Around the same time, rumors about what had happened in the Kress store were being shared almost three blocks away. An unnamed Black man entered the office of the Young Liberators, at 262 Lenox Avenue near the corner of Lenox Avenue and 123rd Street, looking for who was in charge. The organization was one of several groups set up by the Communist Party in the 1930s as part of efforts to establish itself in Harlem. Its offices were the closest of those groups to the Kress store. The Young Liberators had also gained recognition six months earlier for leading a boycott campaign that had won jobs for Black workers at the nearby Empire Cafeteria. The unnamed man spoke to Joe Taylor, the Black leader of the multiracial organization, telling him that “a negro boy had been beaten nearly to death in the Kress store,” and demanded to know what he was going to do about it. Taylor immediately set off to the store to investigate; other Young Liberators likely joined him. The rumored incident represented an opportunity for the Communist Party to continue its efforts to prove itself to the Harlem community by leading protests against racial injustice, but also a threat to the interracial ties among workers they sought to create. On the way, Taylor encountered two Black men who told him that police had injured a Black woman in the Kress store. He sent them on to the Young Liberators office to give that information to “the people upstairs,” who were preparing placards and a leaflet to protest what had happened.
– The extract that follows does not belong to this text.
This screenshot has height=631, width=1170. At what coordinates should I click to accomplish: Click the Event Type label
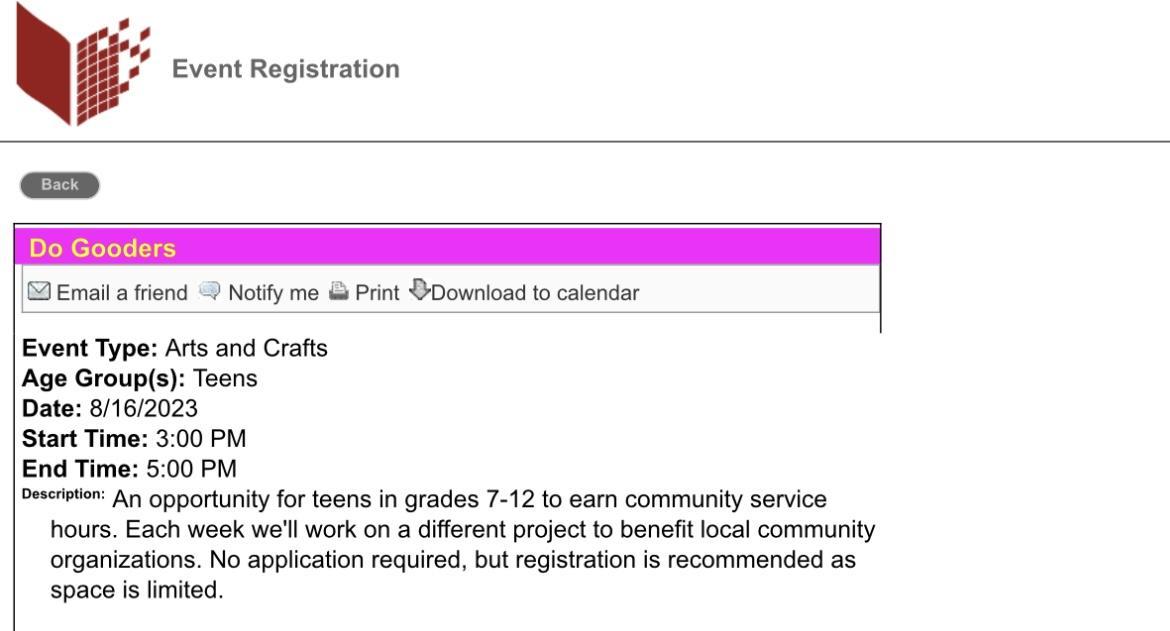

When Taylor arrived on 125th Street, he could not get inside the Kress store. Police officers moved on anyone who stopped in front of the store, so groups had gathered at the intersections with 8th Avenue and 7th Avenue, and across the street, in front of the Apollo Theater. Rumors about what had happened in the store escalated from a beating to a death. A woman came up to a group including Louise Thompson screaming that “the boy was killed.” Somebody had told her that they had seen him carried out of the rear entrance of the Kress store on a stretcher covered by a sheet. As Thompson and her companions walked along 125th Street to 8th Avenue and then back past 7th Avenue to Lenox Avenue, they passed “little knots of people” and heard claims that the boy had died being shared. Seeking information about the rumors, Taylor set off for the West 123rd Street police station, two blocks to the south.